What are your ideas? COMMENT BELOW!

      Well If You're Not Carrie.....Then Who the Hell Are You?

      Well, I'm not Carrie Bradshaw.

      As much as I love Sex and the City, it really got me thinking that there is very little popular media that depicts real women. I mean, let's face it: SATC doesn't represent reality..well, not mine at least.

      I devote my life to working with low-income communities.. I'm not really into buying the most expensive clothing. I believe we should live modestly so that others may modestly live. I'm not very materialistic, and I don't have sex with different men every week. In reality..none of my girlfriends/gays do. So where's our niche? Where's our realistic voice?

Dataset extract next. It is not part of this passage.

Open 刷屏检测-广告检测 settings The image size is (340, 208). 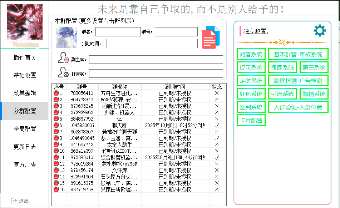click(x=298, y=80)
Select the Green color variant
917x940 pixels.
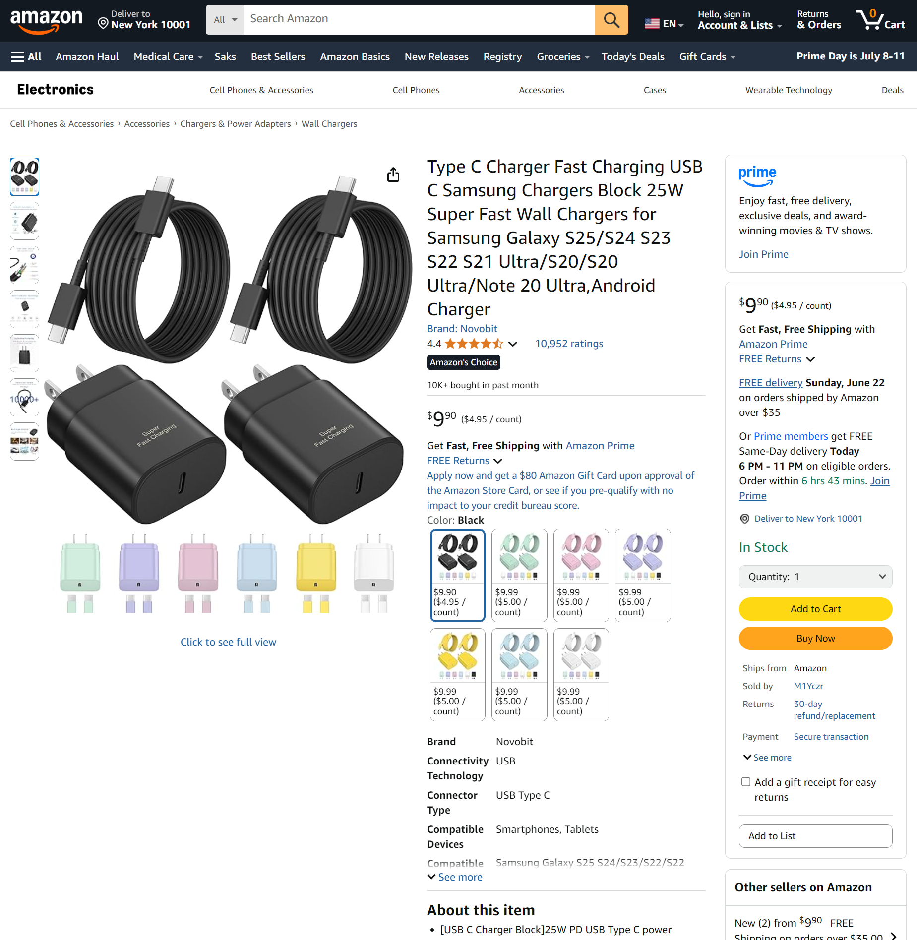tap(519, 575)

      The idea from this blog came from the notion that there are very few blogs, websites, etc. that truly aim to speak authentically to women (and men folks) about love, life and everything in between. I see there's LOTS of sites on the internet about feeling good, cleansing your chi and every other freaky thing in between, but what about us real folks?Congratulations, this blog is for you.

      My friends and family generally enjoy hearing my perspective on life issues. I'm sarcastic, offensive, comedic, and genuine. Welcome to my blog. Let's get started, shall we?